Provided passage
To determine if the Dim1B protein is a functional rRNA dimethyltransferase, the complementation of an E. coli mutant lacking the N6-adenine dimethyltransferase encoded by the KsgA gene (KsgAE. coli) was investigated. The bacterial strain was assayed for complementation by the introduced Dim1B gene from Arabidopsis. This strategy essentially follows the complementation assays as described by Seidel-Rogol et al. (2003) for complementing KsgA-deficient E. coli with human TFB1M. N6-adenine methyltransferase activity in KsgAE. coli was recovered when the Arabidopsis Dim1B gene was introduced (Figure 3), indicating that Dim1B indeed is a functional and site-specific rRNA dimethylase. In both expression systems used, with the Dim1B gene activated either from the LacZ promoter (JM101) or from the T7 promoter (BL21(DE3)), N6-adenine methyltransferase activity was observed. In the LacZ system, the methylating enzyme activity seems to be weaker than in the T7 system, which may be caused by the weaker promoter and the resulting lower level of protein expression. In the T7 system, an extra primer extension product terminating at G1517 is observed. In the bacterial small ribosomal rRNAs such an m2G modification at position G1516 has been reported. However, the correspondence of this extension product with this modification needs to be confirmed by further analysis.

Figure 3.

Provided data

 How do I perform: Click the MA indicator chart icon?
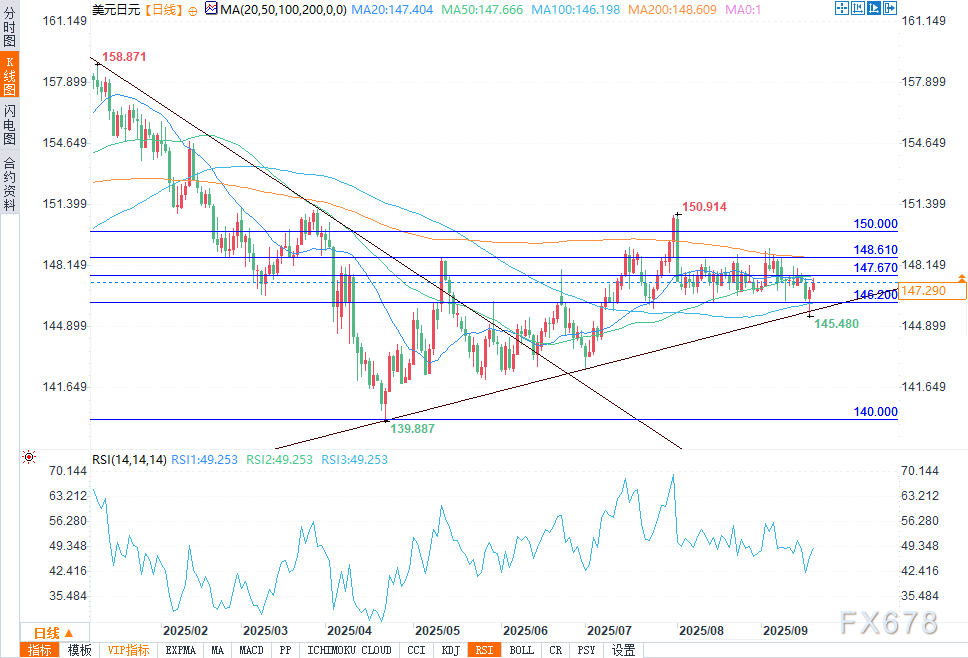pos(210,8)
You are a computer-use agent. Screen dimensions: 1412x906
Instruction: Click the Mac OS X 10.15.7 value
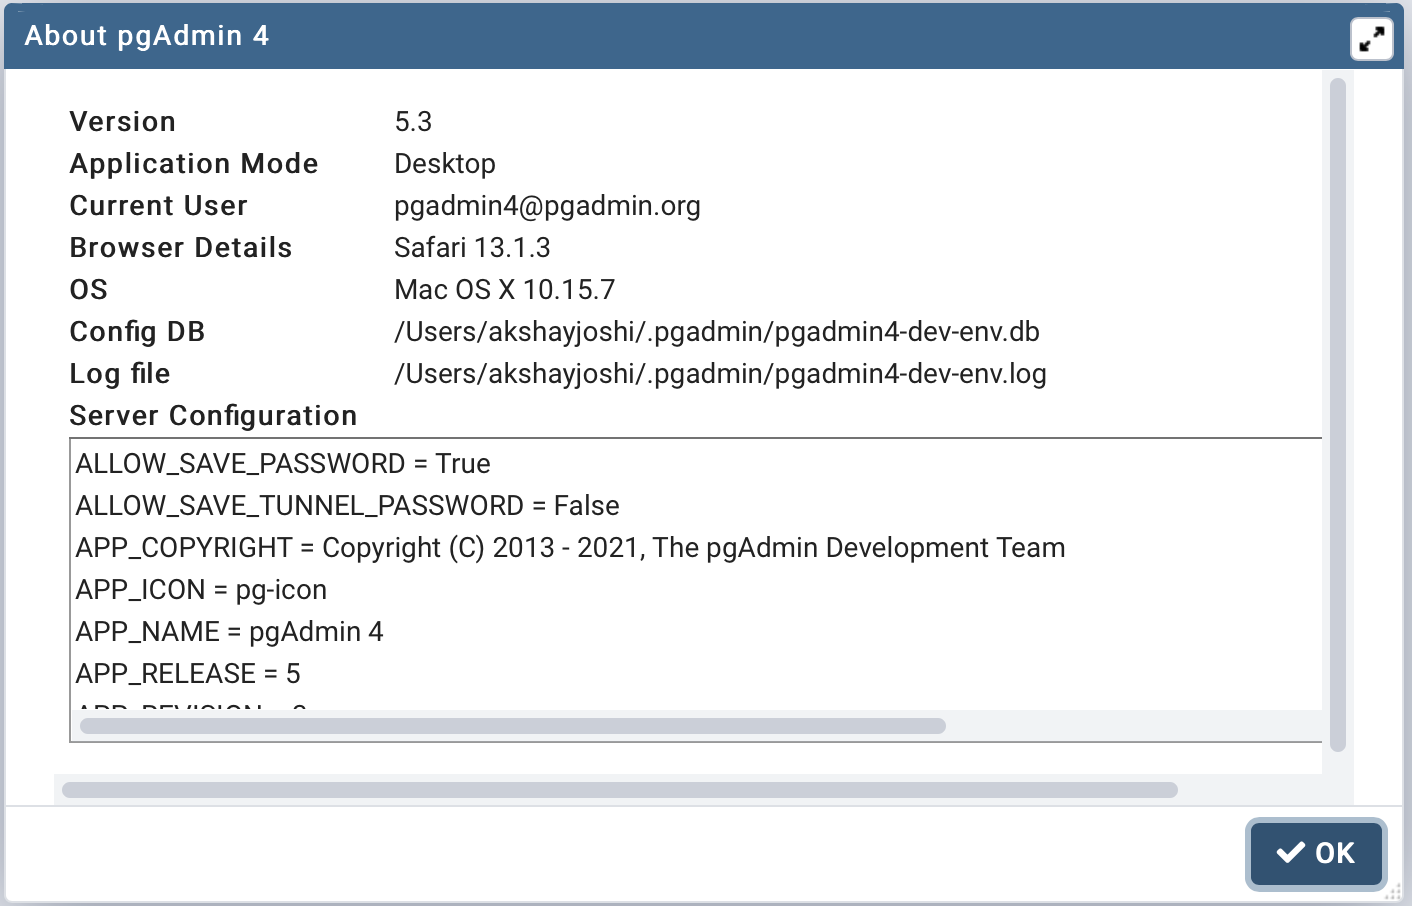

Actions to take
**1)** Translate this sentence from the Dim1B passage into French: "In the T7 system, an extra primer extension product terminating at G1517 is observed."
**2)** Name every organism mentioned in the Dim1B passage.
**3)** Answer these questions from the Dim1B passage:
(a) Which promoter activated the Dim1B gene in strain JM101?
(b) Whose complementation assays does the strategy essentially follow?
(c) What modification has been reported at position G1516 in bacterial small ribosomal rRNAs?

Task results
**1)** Dans le système T7, un produit d'extension d'amorce supplémentaire se terminant à G1517 est observé.

**2)**
E. coli
Arabidopsis
human

**3)**
(a) The LacZ promoter.
(b) Those described by Seidel-Rogol et al. (2003).
(c) An m2G modification.